Because Bruns went looking, she found them, first through a conference she attended where special education teachers talked about older kids, and then through an Internet group moderated by the Australian mother of an older boy. The discussions generated on the Web really got to her.
"People would come and go, but the same issues kept coming up," Bruns recalled.
"Because doctors and other professionals saw these children as 'hopeless' cases, medical help and other interventions and services often weren't readily offered or given.
"The parents kept saying, 'Something needs to be done,' and I decided that when I was connected with a university and had the letters after my name that would make people take me seriously, I would do something."
Bruns' "something" is the TRIS project, an acronym that stands for "tracking rare incidence syndromes."
The project, which models itself as a resource for information on family services, treatment options, educational assistance and other such supports, began in 2004. It has received funding from SOFT (Support Organization for Trisomy 18, 13 and Related Disorders), Trisomy 18 Support Foundation Inc. and Noah's Never-Ending Rainbow, a national non-profit group formed by the Wisconsin aunt of a baby with a form of the disorder who died at the age of 7 months.
The project also has its own Web site, www.coehs.siu.edu/tris, where, in addition to facts and figures, Bruns posts pictures of both living children and "angels," the parents' preferred term for those who have died.
"I contact the parents about posting the pictures so people can see them and see that there are those who survive — 85 percent of these kids pictured on the site since it began in September 2005 are living," Bruns said.
"Last summer, I went to a SOFT conference in Oakbrook and met this group of girls with trisomy 18 (all of whom are) 10 years old and above."
The TRIS survey, put through its paces last summer and then re-tweaked, will serve as the prime information-gathering tool for the TRIS project when it is launched online this month.
"It has three sections," Bruns said. "It's a monster — very long but very comprehensive."
The first section, which collects parents' demographic information, also touches on their experiences with pregnancy and birth. The second deals with family relationships and support systems.

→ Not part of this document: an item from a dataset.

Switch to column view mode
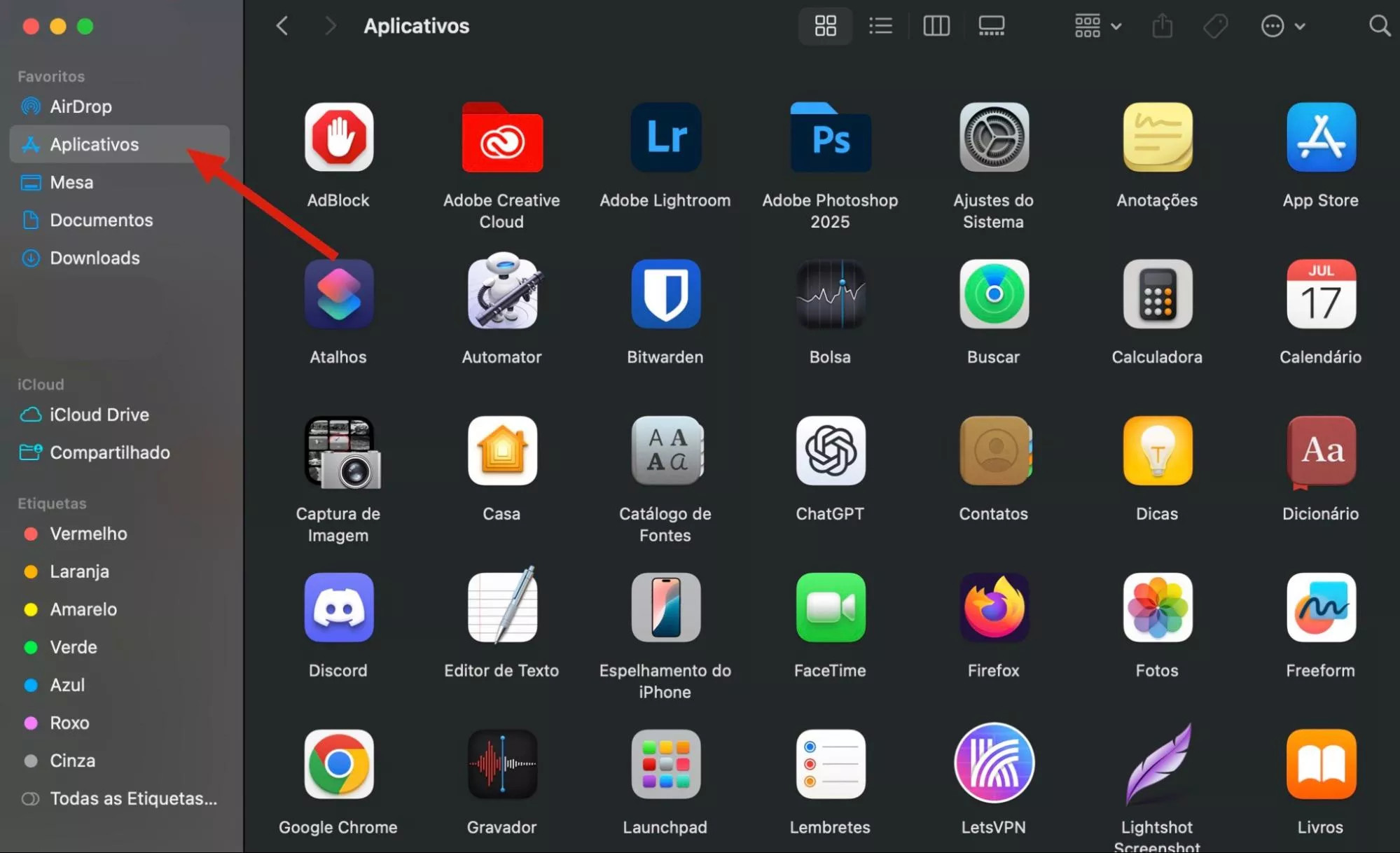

The third focuses on medical conditions and therapeutic needs, specialists, educational programming and developmental milestones.
That last feature should provide both help and hope to parents as results are posted and periodically updated.
"Parents need to know their children are not going to be lifeless lumps — and I want to give these kids credit for what they can do," Bruns said.
"For instance, your child might not walk the way other kids walk, but when you see these behaviors, maybe it's time to go to a physical therapist and see if he's ready to get a gait trainer."
Parents who wish to take part in the survey will first register at the Web site. They can then fill it out at their leisure — all at once, or in bits and pieces, as their schedules allow. Bruns and her two research assistants, graduate student Evelyn Barrientos-Perkins and junior Emma Markhausen, will assist with analysis and post the responses each month. Eventually, Bruns hopes to have both survey and findings translated into other languages.
"We want this to have a global reach," she said.
She also plans on publishing the research and presenting it at conferences focusing on chromosomal disorders, early childhood and professional development.
"That 'knowledge is power' thing is what it comes down to," Bruns said.
"If nothing else, this will let families have a truer picture of what awaits them, and it will give medical, educational and therapeutic professionals a better understanding."
(Caption: Trisomy three — Flanked by Southern Illinois University Carbondale student researchers (standing, from left) Emma K. Markshausen and Evelyn Barrientos, Assistant Professor Deborah A. Bruns inspects the Web site the three have created on Trisomy 18, a genetic disorder in children. Markshausen, a senior from Capron, is majoring in special education and elementary education. Barrientos, a native of the Dominican Republic, is working toward a master’s degree in curriculum and instruction.)